The association between high self-esteem and increased mental illness stigmatization warrants further research. Some studies differentiate between implicit and explicit self-esteem38. For instance, individuals with high explicit self-esteem but low implicit self-esteem are more likely to discriminate ethnically. Stigmatization can be used as an effective technique to protect self-esteem39. There is also an association between self-esteem and narcissism40, and persons with a high level of narcissism tend to be more prejudiced41.

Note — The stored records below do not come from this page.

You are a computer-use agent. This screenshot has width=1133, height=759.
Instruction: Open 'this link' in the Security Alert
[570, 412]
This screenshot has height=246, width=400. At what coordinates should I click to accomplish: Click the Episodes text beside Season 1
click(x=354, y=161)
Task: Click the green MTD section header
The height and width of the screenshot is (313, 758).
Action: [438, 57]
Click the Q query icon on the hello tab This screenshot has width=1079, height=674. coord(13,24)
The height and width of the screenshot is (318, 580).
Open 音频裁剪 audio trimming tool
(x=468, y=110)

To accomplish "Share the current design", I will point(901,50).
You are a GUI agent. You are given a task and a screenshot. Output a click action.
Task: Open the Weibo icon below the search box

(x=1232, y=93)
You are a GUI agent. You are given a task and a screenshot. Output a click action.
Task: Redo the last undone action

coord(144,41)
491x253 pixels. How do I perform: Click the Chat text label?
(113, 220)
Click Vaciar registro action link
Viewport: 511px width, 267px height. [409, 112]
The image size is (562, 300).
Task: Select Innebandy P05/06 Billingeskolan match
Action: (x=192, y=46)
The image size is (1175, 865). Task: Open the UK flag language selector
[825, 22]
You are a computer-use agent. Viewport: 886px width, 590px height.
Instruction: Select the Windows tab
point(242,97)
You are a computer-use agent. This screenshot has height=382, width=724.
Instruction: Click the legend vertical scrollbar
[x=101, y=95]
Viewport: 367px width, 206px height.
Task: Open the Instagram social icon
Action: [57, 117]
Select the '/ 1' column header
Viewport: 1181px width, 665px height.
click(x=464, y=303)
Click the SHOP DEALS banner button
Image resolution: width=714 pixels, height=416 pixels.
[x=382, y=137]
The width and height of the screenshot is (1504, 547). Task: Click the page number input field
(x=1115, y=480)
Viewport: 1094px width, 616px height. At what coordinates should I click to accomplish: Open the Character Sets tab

Finally, personality may influence the desire for social distance not only directly but also indirectly by reducing perceived dangerousness. Perceived dangerousness conveys only part of the effect of personality on the desire for social distance. This finding should be further explored in future studies to improve insight in the mechanisms underlying the effect of personality on the stigmatization process. According to Corrigan42, the perception of dangerousness of persons with mental disorders leads to fear and then to social avoidance. On the other hand, high openness and agreeableness might lead to perceiving persons with mental disorders as less dangerous. This, in turn, may tend to decrease anxiety and subsequently reduce desire for social distance.

Limitations

This study has some limitations. Firstly, the low response rate of 22.1% might account for selection and nonresponse biases (e.g., reflecting increased participation of women and of persons with higher education). Secondly, the measurement of desire for social distance and perceived dangerousness is based on hypothetical scenarios, and therefore might be different from the respondents’ real-life behavior. Moreover, familiarity was measured with three single items, which might threaten the internal validity of the domain meant to be measured. Furthermore, personality traits were measured in this study with short scales (two items). This could indicate that the personality dimensions might not be accurately represented. Thus, this research should be replicated in future studies that use full-length Big Five measures. Thirdly, this study was exploratory in nature and based on correlational analyses. Thus, no causal interpretation of the findings can be drawn. Finally, the regression models only explained a limited amount of variance regarding desire for social distance and perceived dangerousness—other variables were not available for the current analyses and therefore might influence these outcomes to a considerable degree and should be included in further studies on the topic.

Conclusion

The current analyses support the hypothesis of a relationship between personality, self-esteem, and stigmatization towards mental illness. People high in openness to experience and agreeableness score lower on desire for social distance and perceived dangerousness. Anti-stigma interventions should be aware that public perceptions of the dangerousness of mentally ill people are influenced by personality traits, and that perceived dangerousness increases stigmatization, acting as a partial mediator of the effects of openness to experience and agreeableness on the desire for social distance. In addition, the results underline the necessity of increasing familiarity with persons with mental illness in the general population, and of improving the attitude of healthcare professionals towards persons with mental disorders.